My brother favored my niece so he never defended my nephew...

Ryan like me, has a learning disability...When he was here one summer, him and I went fishing together and had long talks...My SIL hated the fact that i paid ryan attention, she wanted me to worship the ground my niece walked on...Not in this life time!...My niece treated my mom awful and when they came to visit my parents, my niece would tell mom that the only reason mom was allowed to go somewhere with my niece and my SIL was because they needed my mom to drive, if it wasn't for that, mom wasn't allowed to go...
(And yes she would say stuff like that in front of her mother)...

Grrrrr, I can't get started about my niece...

Anyway back to Ryan and the reason for this thread...
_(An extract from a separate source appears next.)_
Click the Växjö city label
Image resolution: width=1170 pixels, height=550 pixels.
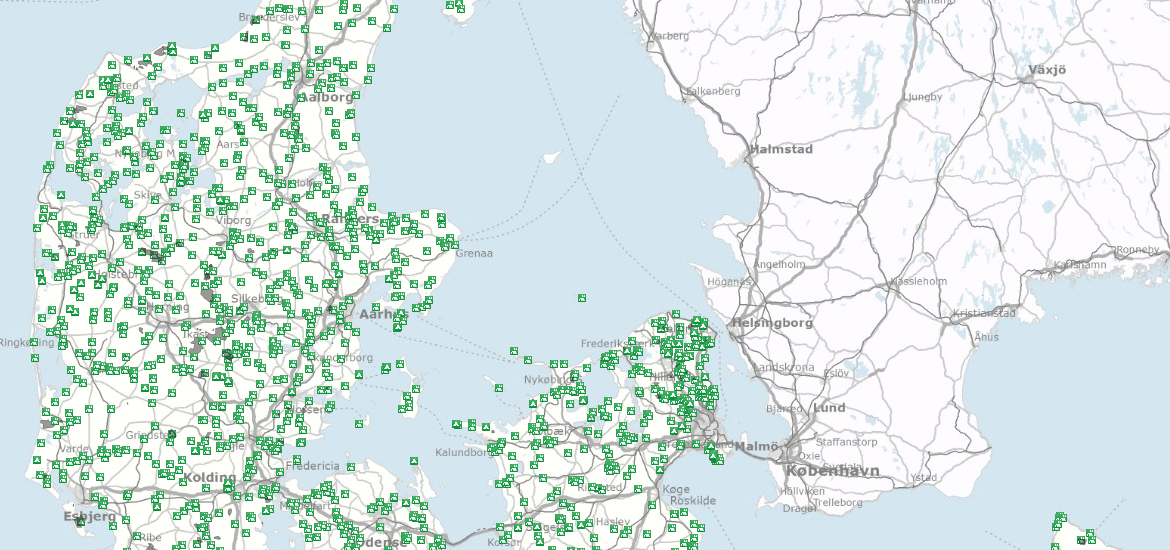coord(1047,71)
When my parents died, Ryan took it very hard and he turned to me to talk to before he went back up North...I emailed him a few times but if my SIL intercepted the emails, she would delete them without telling Ryan...

In 2000 I got worried about Ryan and I called my brothers to talk to him and my brother answered and said Ryan moved out because he got married...
I was dumbfounded that Ryan didn't contact me to share his good news...

My brother refused to give me Ryan's phone number, so I have no way of contacting him but Ryan can me...All my brother would say was that ryan got a place near him...I haven't heard from Ryan since 1999...The town they live in is small and the paper there is the town gossip rag...You want to know ANYTHING about people there, this paper has got it...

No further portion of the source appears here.